# [WHAT THE EXERCISE ASKS]
Given the records below, the lines starting at the line with "Task: Open the LeadingRE.com publisher link" and ending at the line with "Viewport: 616px width, 384px height." should be output exactly, both end lines kept and pictures left out.

# [EXERCISE INPUTS]
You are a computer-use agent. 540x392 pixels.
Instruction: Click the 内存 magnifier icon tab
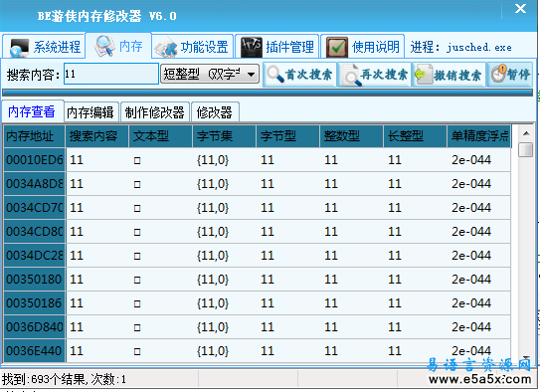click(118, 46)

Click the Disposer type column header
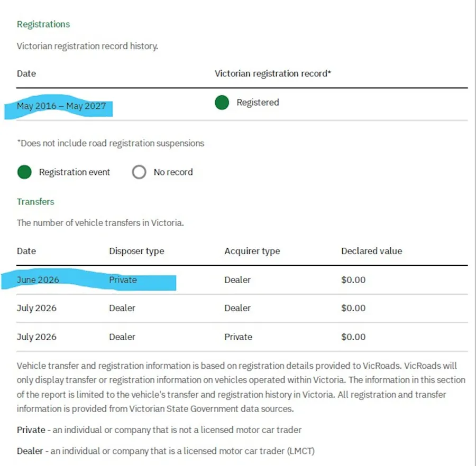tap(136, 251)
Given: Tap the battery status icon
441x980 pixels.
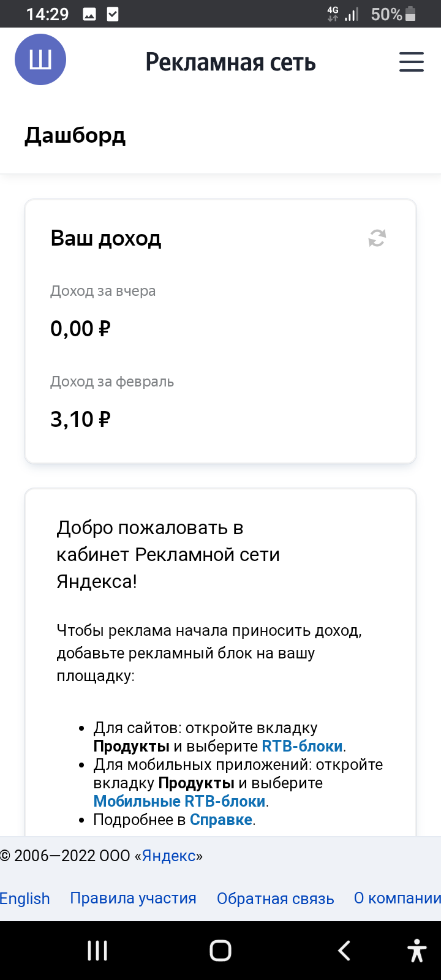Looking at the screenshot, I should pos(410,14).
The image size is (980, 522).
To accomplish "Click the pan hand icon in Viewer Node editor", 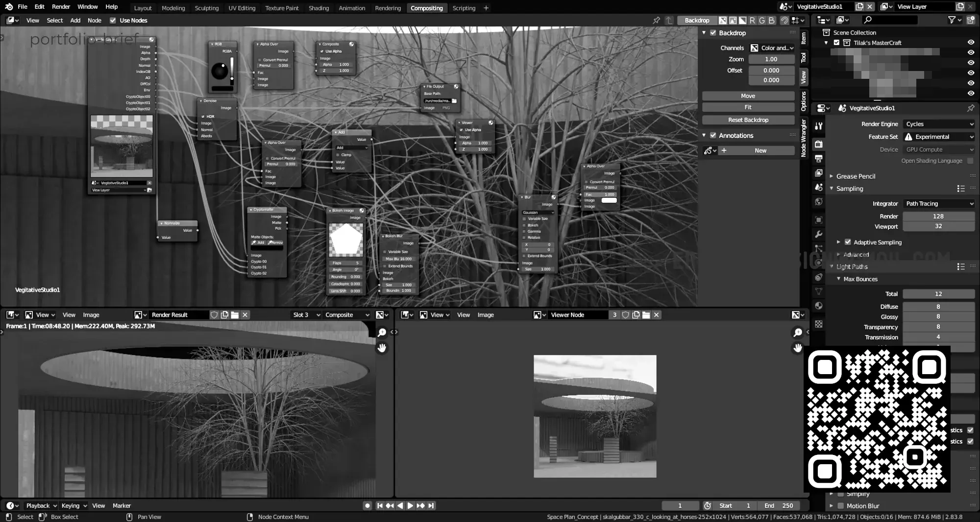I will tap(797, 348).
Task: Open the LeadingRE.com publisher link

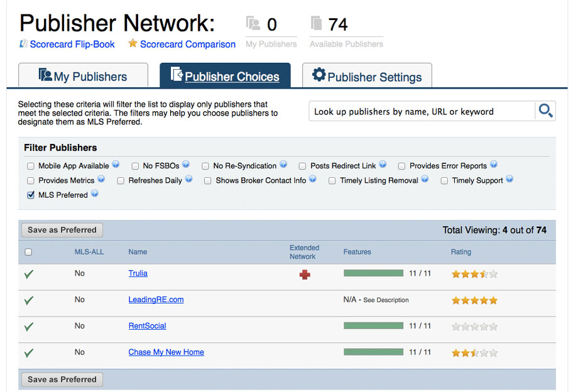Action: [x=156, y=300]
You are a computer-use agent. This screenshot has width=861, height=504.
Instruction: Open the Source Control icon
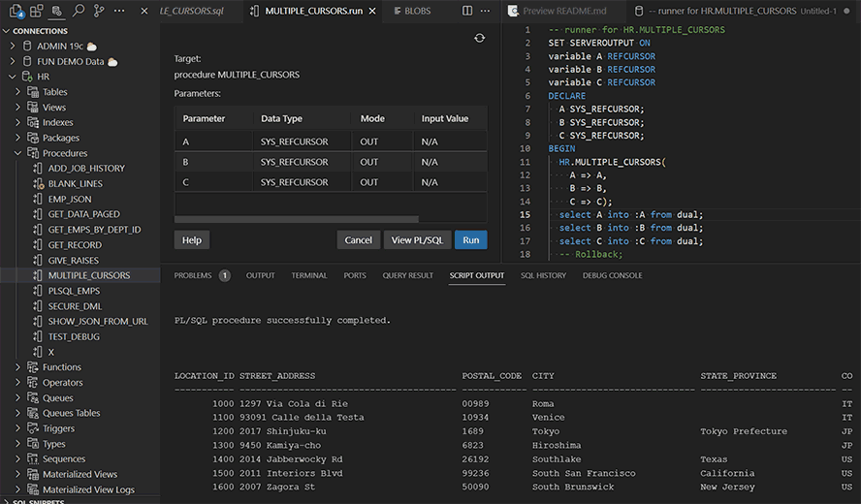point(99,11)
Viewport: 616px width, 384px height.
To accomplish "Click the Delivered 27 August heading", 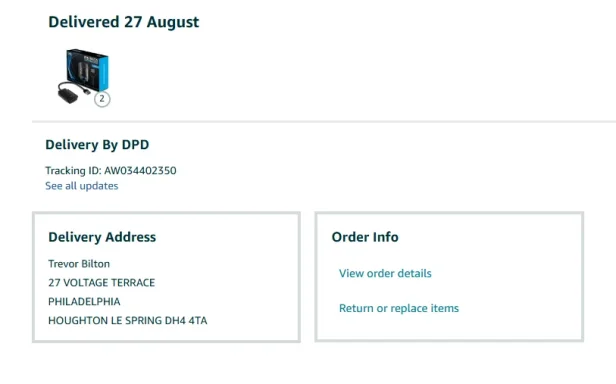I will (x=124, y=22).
* * *
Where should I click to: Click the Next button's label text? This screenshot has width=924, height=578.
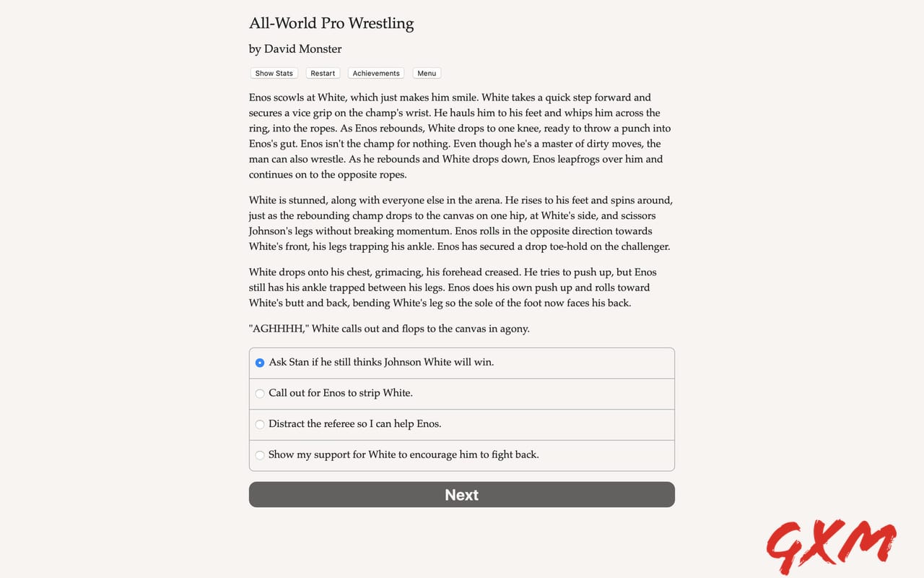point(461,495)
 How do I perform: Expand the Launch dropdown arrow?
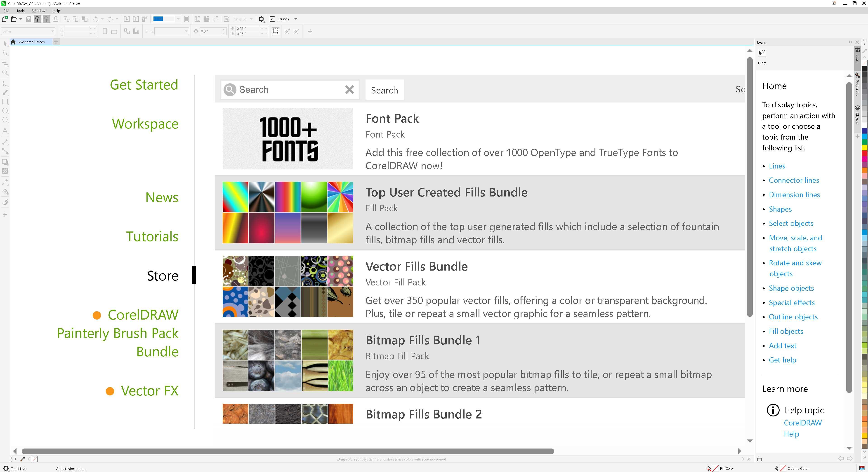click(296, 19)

# [REPLY TO THE EXERCISE]
Task: Open the LeadingRE.com publisher link

Action: [x=156, y=300]
You are a computer-use agent. This screenshot has width=861, height=504.
Instruction: Open the Source Control icon
point(99,11)
Viewport: 616px width, 384px height.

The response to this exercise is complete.